Not a connoisseur of crappy monster movies, I have seen my share and knew right away what this Japanese film from 1967 was all about. I sort of came into the middle but the theme didn’t take long to catch up to.
Handsome guy and pretty girl trying to save the world from guys in rubber chicken suits stomping on model train decorations and tearing down balsa wood buildings. There were the usual bathtub splashes of bombs missing the monsters and the same faces staring up and then running away. The post-war military was omnipresent as if Japan had won the war and the firecrackers looked impressive with the explosion soundtrack. The same bad stiff acting and terrible script was the same but suddenly something stood out.
It seems the plot of this particular bad movie was some reporter ventured to an unknown island and found this baby monster and decided to adopt it and take it home with them. Of course that pissed off the parents who followed and all sorts of bad things happened.
The pretty typical reaction incurred as you can witness here:


But what caught my attention was this kid. The movie cast listed him as ‘Saki’ (not the British writer or the rice wine). He was supposed to be this native child of the mysterious island jungle who just tagged along with the baby monster back to Japan.

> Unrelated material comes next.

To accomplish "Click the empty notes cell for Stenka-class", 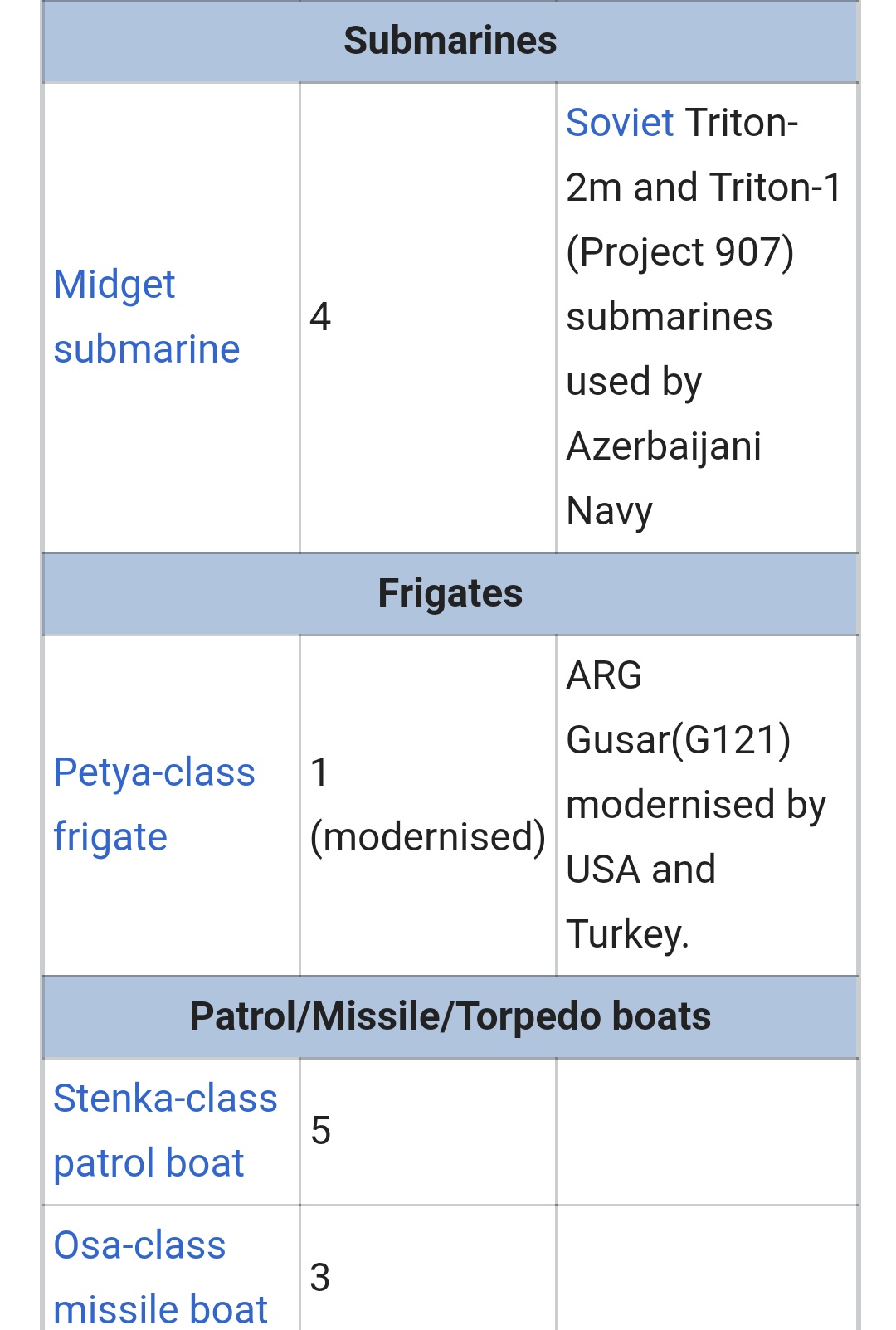I will tap(706, 1131).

What got me was this was a Japanese kid in black face
Was this movie so cheap they could not hire a (what was the term in 1967?) black kid to play the part? Was the standard of acting too much for the available actors or did the producer not want to us a person-of-color in this movie about rubber monsters who breathed blue special effects to burn up model planes on strings?

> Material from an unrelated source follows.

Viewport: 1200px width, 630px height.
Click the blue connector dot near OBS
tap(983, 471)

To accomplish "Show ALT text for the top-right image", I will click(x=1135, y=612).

Not that the kid did a bad job of wanting to save the baby GAPPA (though through translation I don’t think the vocal reflection might have matched what they were looking for from a jungle native) but the bad makeup and the nappy wig were obvious that Saki was not going to the Oscars.
Then I think of films like “King Kong” or “Uncle Tom’s Cabin” and how much I was exposed to the fakery.
I’d read all the books and heard all the stories and wondered why other people seemed subservient to people I knew and hung around with and they weren’t part of our gang? The Jim Crow propaganda tried to explain it but it didn’t match with what the Sunday sermon preached.
Don’t go online and search for this movie for it is not worth the time, but if you must wonder about ‘black face’ go to “The Birth of A Nation”. 
Hopefully my generation and perhaps the next will take these stereotypes to the grave but the library will remain.